Here's a new game: I'll list some things I said last week and you guess whether I said them to a middle schooler or my nine month-old niece, Allie. They are surprisingly similar.
1. Don't kick him!
2. What do you have in your mouth?
3. Are you pouting?
4. (Sung) All my aunts call me low-rider
1. I said this to Allie. She was locked in a low speed chase with the cats, who would walk a few feet away and then lay down until she got to them again. Since Allie requires fingers to hold in order to walk, I told Calvin, the cat who is afraid of everything, that he had nothing to fear from Allie. "I've got her hands," I said. "You're safe." Then she kicked him.

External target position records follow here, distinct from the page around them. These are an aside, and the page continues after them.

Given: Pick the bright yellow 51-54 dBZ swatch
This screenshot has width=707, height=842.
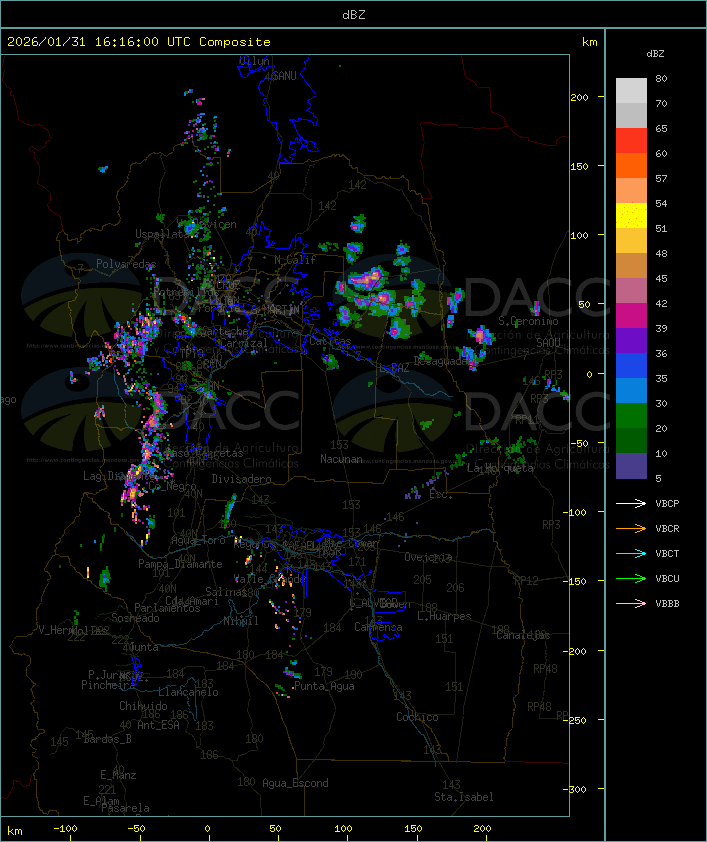Looking at the screenshot, I should 631,216.
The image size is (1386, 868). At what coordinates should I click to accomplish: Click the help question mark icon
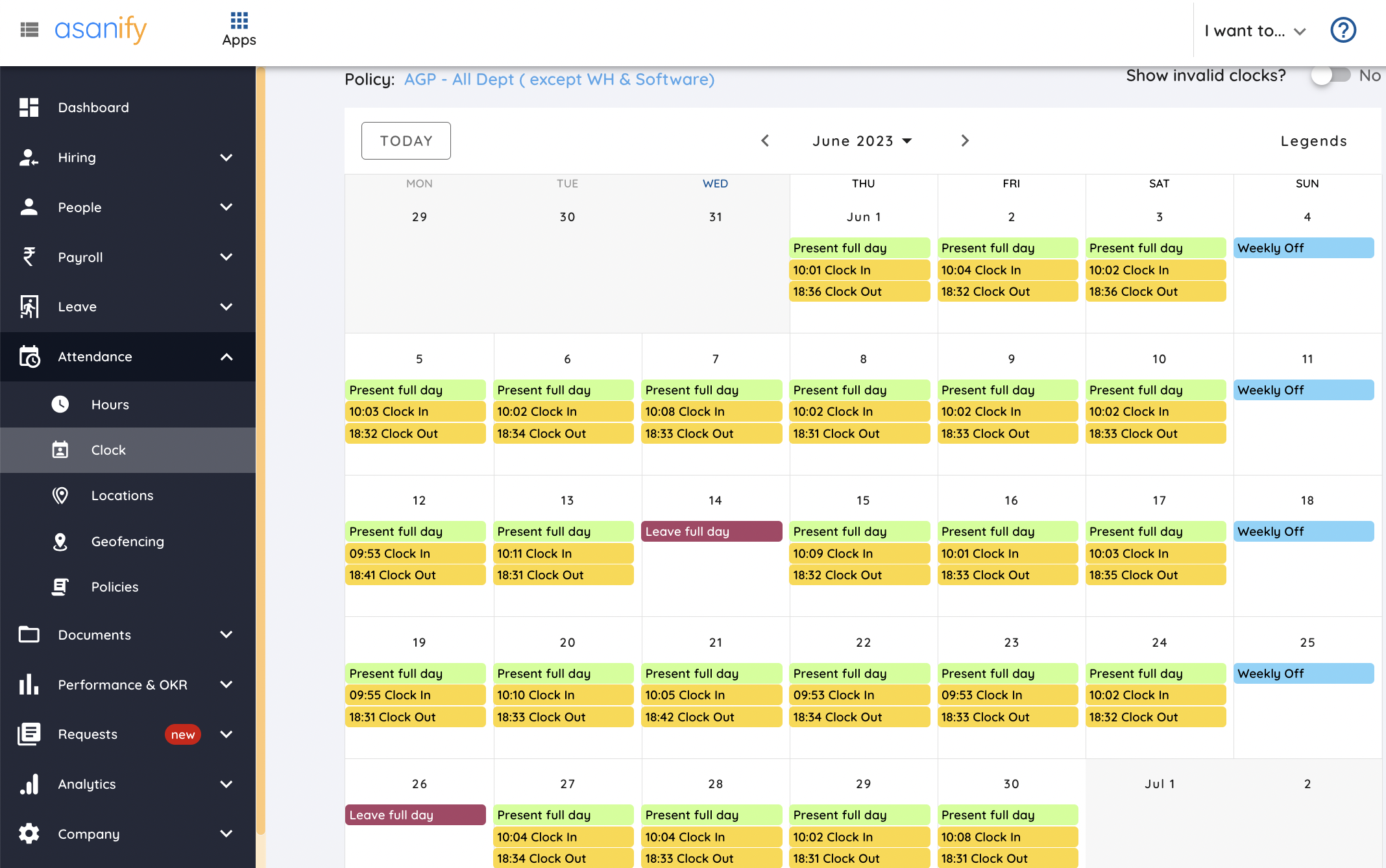click(x=1343, y=30)
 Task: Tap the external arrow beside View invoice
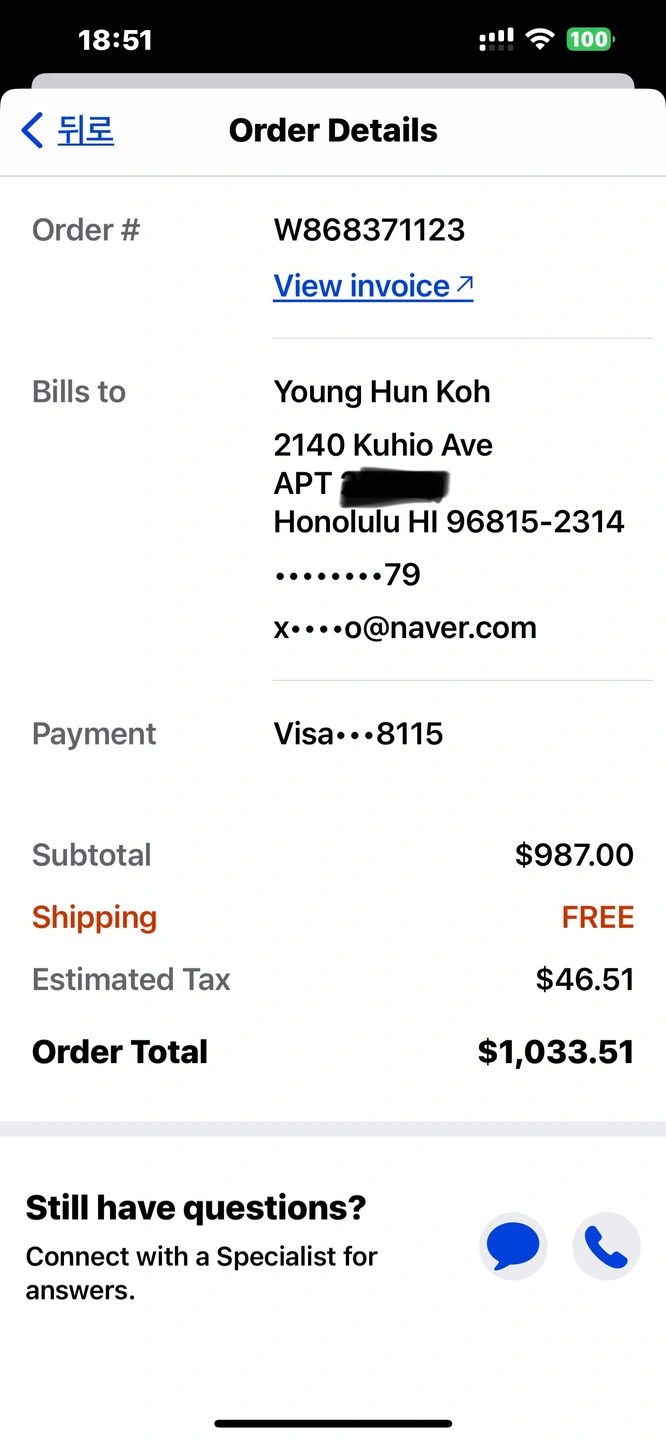pyautogui.click(x=464, y=285)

2. Sixth grader! I had been playing fractions bingo with my seventh graders that morning. In my last hour, I saw a girl tear a piece of paper off and put it in her mouth. I told her to spit it out and she very unsneakily removed it from her mouth and tried to convince me that she wasn't chewing on paper. This involved opening her mouth to show me that there was (now) no paper in it. I could clearly see something red in her mouth though. It was a plastic bingo chip which she had found on a table and PUT IN HER MOUTH. Despite the fact that she didn't know where it had been, which was most likely on the floor and certainly in the hands of several middle schoolers, who clearly are not known for their adherence to basic standards of personal hygiene.
3. Again, this was a middle schooler. He was talking to the girl next to him and neither was getting any work done. I gave them a warning and the next time, I told him to move to a different seat. This made him very angry and he retaliated by closing his book and glowering at me for several minutes until I walked over to him and could not stop myself from asking whether he was really going to just sit there and pout. Answer: yes. Grade: F.

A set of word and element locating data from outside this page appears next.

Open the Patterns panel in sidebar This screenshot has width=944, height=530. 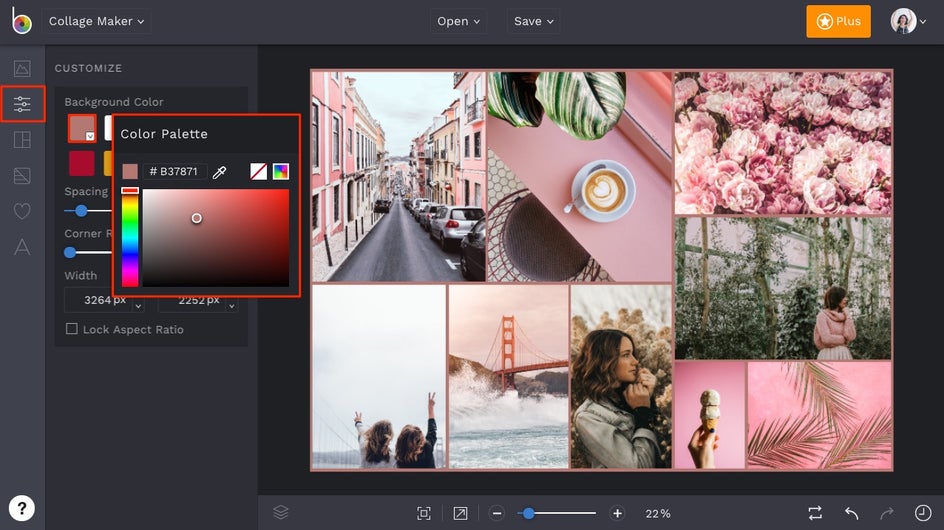[22, 176]
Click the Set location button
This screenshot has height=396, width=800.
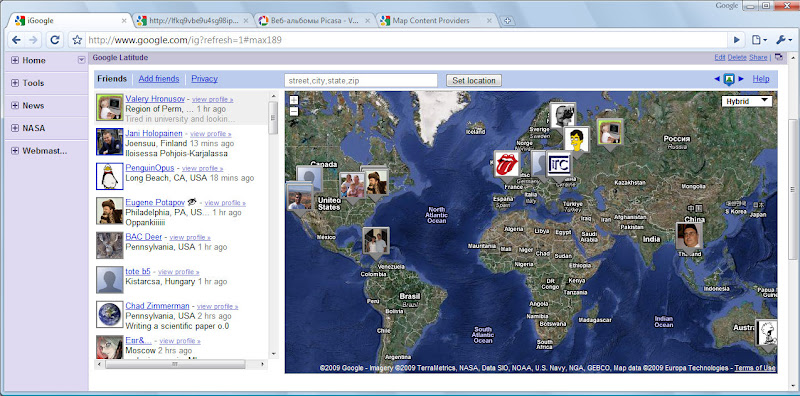pos(473,80)
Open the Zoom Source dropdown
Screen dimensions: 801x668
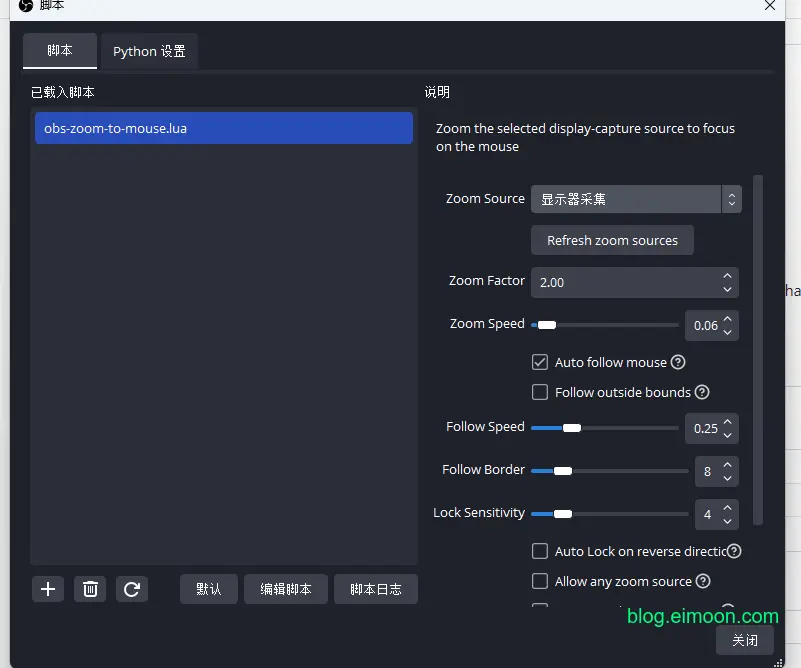tap(635, 199)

4. Well, ok, this was an easy one. Walking is Allie's very favorite thing to do, but since she needs to hold onto someone's hands, it can get hard on a person's back after a while. I just need her to grow another inch or two before I can walk her around without hunching over. On the plus side, she does often provide traveling music in the form of songs of her own composition. When I made her stop for a minute so I could pull her sock up, she sang me what can only be described as a lament.
That's it for today's installment of Baby or Middle Schooler? Thanks for playing!